> **INSTRUÇÕES**:
1. Segundo o artigo sobre crime e economia, quanto a mineração representa do PIB?
2. Por favor, dê continuidade ao artigo sobre crime e economia a partir da última frase apresentada.

> **DOCUMENTO DE ORIGEM**:
┄┄┄┄┄┄
Crime e Economia: Quando o que está em jogo é a civilização. Mas, que civilização? – Por João Arroyo

Foto: Marcello Casal Jr./Agência Brasil

Por João Claudio Tupinambá Arroyo

O crime mobiliza aproximadamente 6% do PIB(Produto Interno Bruto – soma de tudo o que produzimos de bens e serviços), um negoção. Para você ter uma ideia, a mineração, hoje bombando, representa 5%. Ou seja, se em 2020 nosso PIB foi de R$ 7,4 trilhões, 440 bilhões foram gastos com segurança pública e privada. Como ninguém gasta com aquilo que tem, na verdade estes números expressam a falta de segurança. E como segurança é um desses bens coletivos que todos temos ou ninguém tem, em média, cada brasileiro e brasileira gasta anualmente quase R$ 2 mil. A cifra dá medida do peso econômico do crime para a Sociedade e indica a magnitude de suas consequências sociais, políticas e econômicas para o país. Entender a dinâmica do crime deve ajudar muito a compreender a dinâmica social, cultural, política e econômica que vivemos e como impacta sobre o futuro que queremos.
┄┄┄┄┄┄
> **MATERIAL EXIBIDO**:
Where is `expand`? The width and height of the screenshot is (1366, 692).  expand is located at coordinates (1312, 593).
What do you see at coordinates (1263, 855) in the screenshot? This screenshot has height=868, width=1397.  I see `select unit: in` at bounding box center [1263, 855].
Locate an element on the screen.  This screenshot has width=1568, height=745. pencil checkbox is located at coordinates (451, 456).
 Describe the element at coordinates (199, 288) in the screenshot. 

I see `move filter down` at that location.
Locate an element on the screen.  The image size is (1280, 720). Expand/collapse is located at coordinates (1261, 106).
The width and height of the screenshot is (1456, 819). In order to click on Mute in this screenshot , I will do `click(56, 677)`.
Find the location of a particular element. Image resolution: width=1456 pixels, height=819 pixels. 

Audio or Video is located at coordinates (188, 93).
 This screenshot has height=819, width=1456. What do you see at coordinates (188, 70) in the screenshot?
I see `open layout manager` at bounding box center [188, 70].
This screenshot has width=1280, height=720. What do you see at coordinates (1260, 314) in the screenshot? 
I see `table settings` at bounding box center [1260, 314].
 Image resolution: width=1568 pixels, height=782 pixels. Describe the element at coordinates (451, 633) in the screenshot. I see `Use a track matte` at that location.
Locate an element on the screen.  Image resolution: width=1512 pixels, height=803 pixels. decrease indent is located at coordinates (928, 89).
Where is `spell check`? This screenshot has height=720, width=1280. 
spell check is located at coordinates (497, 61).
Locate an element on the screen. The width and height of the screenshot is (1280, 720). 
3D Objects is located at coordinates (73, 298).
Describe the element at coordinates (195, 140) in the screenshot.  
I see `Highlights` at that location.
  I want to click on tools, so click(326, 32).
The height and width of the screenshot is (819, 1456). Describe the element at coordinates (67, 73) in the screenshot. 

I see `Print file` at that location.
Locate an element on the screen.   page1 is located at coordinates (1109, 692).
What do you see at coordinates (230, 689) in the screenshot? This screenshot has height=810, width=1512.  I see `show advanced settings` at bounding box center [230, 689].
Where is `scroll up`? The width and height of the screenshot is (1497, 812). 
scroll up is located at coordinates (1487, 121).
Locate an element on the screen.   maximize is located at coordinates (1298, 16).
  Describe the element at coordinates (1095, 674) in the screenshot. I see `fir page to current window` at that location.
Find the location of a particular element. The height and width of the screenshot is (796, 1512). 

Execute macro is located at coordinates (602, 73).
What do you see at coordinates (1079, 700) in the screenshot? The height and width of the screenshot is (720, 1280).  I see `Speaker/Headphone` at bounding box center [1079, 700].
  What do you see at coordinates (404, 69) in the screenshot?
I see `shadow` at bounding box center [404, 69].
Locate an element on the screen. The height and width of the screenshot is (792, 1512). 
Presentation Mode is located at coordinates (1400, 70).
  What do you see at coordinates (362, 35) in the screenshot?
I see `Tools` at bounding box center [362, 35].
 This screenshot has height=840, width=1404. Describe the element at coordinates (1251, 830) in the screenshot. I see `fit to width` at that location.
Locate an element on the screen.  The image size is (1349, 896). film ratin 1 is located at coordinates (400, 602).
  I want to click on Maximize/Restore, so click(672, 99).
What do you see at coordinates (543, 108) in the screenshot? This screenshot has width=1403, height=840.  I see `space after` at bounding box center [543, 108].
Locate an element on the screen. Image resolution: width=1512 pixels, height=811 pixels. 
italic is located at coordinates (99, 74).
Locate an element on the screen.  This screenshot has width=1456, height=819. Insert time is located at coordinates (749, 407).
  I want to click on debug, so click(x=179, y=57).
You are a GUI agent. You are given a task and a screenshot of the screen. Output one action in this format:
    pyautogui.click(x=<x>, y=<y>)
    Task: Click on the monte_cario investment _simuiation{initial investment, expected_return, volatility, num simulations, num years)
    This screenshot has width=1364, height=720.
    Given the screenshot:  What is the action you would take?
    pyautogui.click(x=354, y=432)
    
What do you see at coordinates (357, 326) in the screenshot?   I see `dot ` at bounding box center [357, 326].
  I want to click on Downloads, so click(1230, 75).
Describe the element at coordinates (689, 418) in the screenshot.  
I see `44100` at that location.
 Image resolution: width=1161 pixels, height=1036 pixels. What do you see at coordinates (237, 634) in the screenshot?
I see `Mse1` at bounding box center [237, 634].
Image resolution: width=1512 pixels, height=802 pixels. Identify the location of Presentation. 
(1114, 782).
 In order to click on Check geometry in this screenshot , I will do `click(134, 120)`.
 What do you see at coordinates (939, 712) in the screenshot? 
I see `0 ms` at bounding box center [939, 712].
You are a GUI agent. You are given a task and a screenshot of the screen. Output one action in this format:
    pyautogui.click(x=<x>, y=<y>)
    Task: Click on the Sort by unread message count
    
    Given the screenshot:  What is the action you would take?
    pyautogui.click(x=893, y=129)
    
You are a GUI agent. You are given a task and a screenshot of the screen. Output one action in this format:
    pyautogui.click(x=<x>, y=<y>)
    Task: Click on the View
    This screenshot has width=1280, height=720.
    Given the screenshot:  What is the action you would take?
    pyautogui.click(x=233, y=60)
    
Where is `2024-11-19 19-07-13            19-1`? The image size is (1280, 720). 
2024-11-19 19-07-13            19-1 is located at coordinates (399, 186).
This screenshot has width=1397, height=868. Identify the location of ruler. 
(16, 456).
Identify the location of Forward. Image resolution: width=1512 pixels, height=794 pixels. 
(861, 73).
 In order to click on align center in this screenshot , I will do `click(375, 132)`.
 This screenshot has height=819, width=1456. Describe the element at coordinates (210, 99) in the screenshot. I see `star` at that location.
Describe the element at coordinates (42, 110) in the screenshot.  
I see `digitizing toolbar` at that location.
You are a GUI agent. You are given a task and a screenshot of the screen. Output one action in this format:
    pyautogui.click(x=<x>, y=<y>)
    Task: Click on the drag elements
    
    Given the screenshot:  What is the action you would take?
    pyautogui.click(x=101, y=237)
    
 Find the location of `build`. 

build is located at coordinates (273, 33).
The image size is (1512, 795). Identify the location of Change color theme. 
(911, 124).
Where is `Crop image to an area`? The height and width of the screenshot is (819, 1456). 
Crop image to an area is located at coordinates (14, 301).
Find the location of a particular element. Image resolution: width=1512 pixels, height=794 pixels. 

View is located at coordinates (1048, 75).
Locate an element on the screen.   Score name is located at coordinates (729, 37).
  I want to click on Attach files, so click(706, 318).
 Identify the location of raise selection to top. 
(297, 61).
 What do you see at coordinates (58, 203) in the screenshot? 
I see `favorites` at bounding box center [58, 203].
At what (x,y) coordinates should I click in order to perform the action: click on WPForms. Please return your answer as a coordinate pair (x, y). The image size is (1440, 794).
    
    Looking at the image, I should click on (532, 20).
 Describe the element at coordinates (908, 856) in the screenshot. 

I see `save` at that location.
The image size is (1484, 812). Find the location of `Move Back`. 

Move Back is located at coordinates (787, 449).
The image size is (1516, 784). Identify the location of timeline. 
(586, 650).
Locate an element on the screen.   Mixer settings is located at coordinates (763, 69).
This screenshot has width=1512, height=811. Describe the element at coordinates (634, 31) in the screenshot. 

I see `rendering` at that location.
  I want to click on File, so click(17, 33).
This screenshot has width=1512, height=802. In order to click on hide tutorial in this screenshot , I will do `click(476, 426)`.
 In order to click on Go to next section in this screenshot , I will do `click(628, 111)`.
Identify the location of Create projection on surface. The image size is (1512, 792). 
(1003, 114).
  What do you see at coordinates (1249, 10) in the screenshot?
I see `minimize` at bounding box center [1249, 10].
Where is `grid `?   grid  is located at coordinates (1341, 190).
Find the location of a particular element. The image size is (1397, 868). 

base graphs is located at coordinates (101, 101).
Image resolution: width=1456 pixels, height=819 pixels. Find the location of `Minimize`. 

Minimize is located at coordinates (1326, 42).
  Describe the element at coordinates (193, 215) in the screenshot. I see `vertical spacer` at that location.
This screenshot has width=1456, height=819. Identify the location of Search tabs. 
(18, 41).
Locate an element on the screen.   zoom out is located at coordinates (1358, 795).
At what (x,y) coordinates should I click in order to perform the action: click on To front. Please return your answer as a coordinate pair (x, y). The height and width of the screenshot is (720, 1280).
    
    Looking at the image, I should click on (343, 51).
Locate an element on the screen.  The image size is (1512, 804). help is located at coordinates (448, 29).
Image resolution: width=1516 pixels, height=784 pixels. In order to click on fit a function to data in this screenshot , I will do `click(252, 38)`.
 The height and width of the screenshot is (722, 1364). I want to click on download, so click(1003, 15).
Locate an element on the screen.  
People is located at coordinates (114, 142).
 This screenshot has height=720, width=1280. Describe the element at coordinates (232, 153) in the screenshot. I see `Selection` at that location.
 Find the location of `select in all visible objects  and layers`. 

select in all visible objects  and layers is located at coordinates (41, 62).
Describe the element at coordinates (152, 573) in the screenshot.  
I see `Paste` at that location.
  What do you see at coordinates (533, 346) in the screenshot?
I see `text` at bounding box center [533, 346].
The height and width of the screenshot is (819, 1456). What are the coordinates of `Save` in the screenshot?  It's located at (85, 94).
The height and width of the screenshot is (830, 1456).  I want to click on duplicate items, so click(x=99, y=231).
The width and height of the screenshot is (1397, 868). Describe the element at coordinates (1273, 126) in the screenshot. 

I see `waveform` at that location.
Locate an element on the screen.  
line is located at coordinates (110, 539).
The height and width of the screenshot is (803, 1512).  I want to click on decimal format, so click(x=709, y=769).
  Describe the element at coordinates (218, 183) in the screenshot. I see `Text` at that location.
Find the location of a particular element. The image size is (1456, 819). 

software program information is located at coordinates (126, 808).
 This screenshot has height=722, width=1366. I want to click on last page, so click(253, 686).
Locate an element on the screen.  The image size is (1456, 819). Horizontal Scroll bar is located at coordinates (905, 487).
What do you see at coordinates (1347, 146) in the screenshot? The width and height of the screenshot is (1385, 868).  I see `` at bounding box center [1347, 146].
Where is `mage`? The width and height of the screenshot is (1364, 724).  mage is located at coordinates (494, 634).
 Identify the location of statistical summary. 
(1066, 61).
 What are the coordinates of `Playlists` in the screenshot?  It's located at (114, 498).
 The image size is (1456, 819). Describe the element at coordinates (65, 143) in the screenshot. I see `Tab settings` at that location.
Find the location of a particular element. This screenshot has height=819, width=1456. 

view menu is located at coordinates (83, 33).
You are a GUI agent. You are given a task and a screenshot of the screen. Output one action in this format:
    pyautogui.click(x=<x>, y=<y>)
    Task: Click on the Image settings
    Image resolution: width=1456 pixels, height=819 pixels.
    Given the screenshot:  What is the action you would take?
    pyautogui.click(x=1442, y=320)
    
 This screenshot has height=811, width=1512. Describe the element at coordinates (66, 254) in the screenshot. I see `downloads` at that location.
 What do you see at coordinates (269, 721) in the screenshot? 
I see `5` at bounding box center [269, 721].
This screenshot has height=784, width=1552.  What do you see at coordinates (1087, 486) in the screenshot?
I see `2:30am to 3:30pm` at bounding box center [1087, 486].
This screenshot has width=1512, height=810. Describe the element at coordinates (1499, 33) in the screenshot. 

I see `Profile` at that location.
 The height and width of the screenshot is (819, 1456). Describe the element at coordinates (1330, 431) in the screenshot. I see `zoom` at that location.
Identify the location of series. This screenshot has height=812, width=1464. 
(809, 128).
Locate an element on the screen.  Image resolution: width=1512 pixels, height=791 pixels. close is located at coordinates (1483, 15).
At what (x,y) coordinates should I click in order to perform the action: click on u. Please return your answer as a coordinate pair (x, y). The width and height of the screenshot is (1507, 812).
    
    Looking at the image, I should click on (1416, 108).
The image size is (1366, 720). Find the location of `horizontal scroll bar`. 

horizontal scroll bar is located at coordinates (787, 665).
┄┄┄┄┄┄
> **RESPOSTAS POR TAREFA**:
1. A mineração representa 5% do PIB.

2.
Já no sec XVIII, o economista pai do liberalismo econômico, Adam Smith, gastou parte importante de seus esforços em atenção à criminalidade registrando a observação que “o crime e a demanda por proteção eram motivadas pela acumulação de propriedade”(Smith apud Ehrlich, 1996). Outro pensador liberal, Francis Fukuyama(1999) conclui que “o aumento da criminalidade, principalmente aquela ligada à prática de crimes lucrativos, está relacionada às características do processo capitalista e é resultado direto das alterações do comportamento empresarial no período pós industrial”, comportamento lógico de reduzir custos e maximizar o lucro que ultrapassa limites morais e jurídicos colocando-os também no cálculo do custo-benefício. Estabelecendo a lógica moral e cultural do “se paga bem, que mal tem”, e assim, colar na prova, passar o sinal vermelho, sonegar, “não sou traficante sou usuário”, vender uma coisa entregar outra, dirigir a licitação, etc, etc, se colar….colou.

Para a própria corrente liberal neoclássica, o crime lucrativo é uma atividade econômica como qualquer outra, dirigida pela lógica de redução de custos e maximização do lucro. A questão da legalidade é meramente jurídica. Se pagar a multa, ou cumprir a pena, for mais lucrativo, cometer o crime é natural, nesta perspectiva, só a repressão reduz criminalidade. Veja Gary Becker.

Daniel Cerqueira e Waldir Lobão questionam, entender o que leva as pessoas a cometer crimes é uma tarefa árdua. Afinal, não há consenso sobre uma verdade universal. E, ainda que seja uma meia verdade, temporária, que se refira a uma determinada cultura, em um dado momento histórico, como explicar que em uma comunidade onde haja dois irmãos gêmeos, um deles enverede pela via do narcotráfico, ao passo que o outro prefira seguir o caminho da legalidade?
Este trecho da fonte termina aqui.